Pink and white…yeah, bad choice there.
You really captured so much of how I felt when I got my period in 1982 I think it was, and the first year or so, I was irregular so never knew when it was coming. The leaking, the worry, the sweater tied around my waist. Tho the worst blood incident I had was a nose bleed during first period geometry. I bled and bled and bled and was too embarassed to get up in the middle of class and take care of it so I stuffed everything I could over my nose.
Wow, now I’m thinking and feeling high school. Really sucked back then. ugh.
I’m glad to have gotten over that horrible self-consciousness, that’s for sure.
Oh, guess what, those pads still exist. If you give birth vaginally, you put of two of those mattress pads, plus an ice pack, inside a pair of the most attractive stretchy mesh underpants ever conceived.
I guess there are some advantages to never having children.
On a 1978 family vacation in the car to Banff I had a blowout pad leak so bad I stained the cloth seats of our Volkswagon Rabbit. I’m pretty sure whoever bought that car years later wondered who was murdered in the back.

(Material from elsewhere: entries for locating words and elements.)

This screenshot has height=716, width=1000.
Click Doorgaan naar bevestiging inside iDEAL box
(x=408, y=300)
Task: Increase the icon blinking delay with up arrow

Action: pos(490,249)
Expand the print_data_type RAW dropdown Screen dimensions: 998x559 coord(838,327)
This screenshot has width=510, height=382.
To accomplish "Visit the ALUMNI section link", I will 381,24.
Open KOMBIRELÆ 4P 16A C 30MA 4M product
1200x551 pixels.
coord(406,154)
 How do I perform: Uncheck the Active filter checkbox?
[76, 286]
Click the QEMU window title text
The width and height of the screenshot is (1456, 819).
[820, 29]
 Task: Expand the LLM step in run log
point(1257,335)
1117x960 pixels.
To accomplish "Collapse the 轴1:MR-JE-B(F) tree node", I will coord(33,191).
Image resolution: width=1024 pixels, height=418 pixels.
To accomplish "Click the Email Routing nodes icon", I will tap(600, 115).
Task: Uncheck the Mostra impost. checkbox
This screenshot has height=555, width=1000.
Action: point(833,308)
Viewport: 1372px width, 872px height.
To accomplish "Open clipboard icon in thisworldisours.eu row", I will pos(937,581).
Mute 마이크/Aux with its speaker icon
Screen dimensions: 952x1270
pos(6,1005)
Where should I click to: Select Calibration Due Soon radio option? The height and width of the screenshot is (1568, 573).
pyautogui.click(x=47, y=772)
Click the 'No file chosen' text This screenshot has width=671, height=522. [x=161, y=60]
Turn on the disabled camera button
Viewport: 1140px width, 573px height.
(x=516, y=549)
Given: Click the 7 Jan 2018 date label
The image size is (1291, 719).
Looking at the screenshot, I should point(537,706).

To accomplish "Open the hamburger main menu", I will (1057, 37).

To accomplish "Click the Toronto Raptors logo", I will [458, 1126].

OMG! Made me laugh out loud.
This post is tugging at memories that don’t want to come back. But I’m sure I lived it all.
I guess all girls do. I suppose there are happy first period stories, but I’ll bet there are a lot more embarrassing ones.
I remember this one when you first posted it. Having had similar experiences, I chuckle/cringed right along with you sistah.
I’m still working on editing it…
Why oh why didn’t our mothers do a better job of preparing us for our periods? I remember having my first two periods WITHOUT PADS before my mom figured it out. (She had had a hysterectomy, so no females supplies in OUR house. Even though she had three girls rapidly approaching the Age of Blood.) She only noticed when I finally ran out of underwear. I was too embarrassed to wash it so I just threw it away. Dreadful. Walking around with toilet paper balled up between your legs makes for quite an introduction to womanhood. And Every. Single. Month. I had to write “Kotex” on the shopping list. Like she couldn’t remember that it was an ongoing need. Am I bitter? Yes! I was in my late 20s with three kids before I felt comfortable saying “I’m having my period” to anyone, including my husband who had SEEN me give birth three times! That’s just wrong.
My girls learned about menstruation the same way they learned about everything else – WE TALKED ABOUT IT. We talked from the time they could talk, about babies and where and how and when and why and anything else they were interested in. Like it was normal. Because hello? It is! And their memories are of an experience that was still awkward and weird, but not traumatic. More of a “got my period and it kind of sucked” versus “got my period and I wished I had died” kind of memories. At first it was so hard for me. That old feeling of shame made me want to avoid the topic. But I knew I had to do better for them than my mother did for me.
Somehow we have to convey to our girls that menstruation isn’t embarrassing and secretive – it means we can create life! And that, girls, is POWERFUL!
Yay, you. Glad you are raising your girls to know their own bodies.
The day I started my period, I was home and had to the last of the necessary equipment. I had to leave sticky note for my mom to buy more. The next day a new box appeared in the bathroom. No one said a word or asked questions. It should be of no surprised that I learned about sex from reading Clan of The Cave Bear.
No one told me about Clan of the Cave Bear!
Girls today have NO IDEA how lucky they are in the menstrual product department.
If they don’t, they can just rip the cover off a paperback and shove it in their underpants…oh wait, a Kindle? NOOOOO!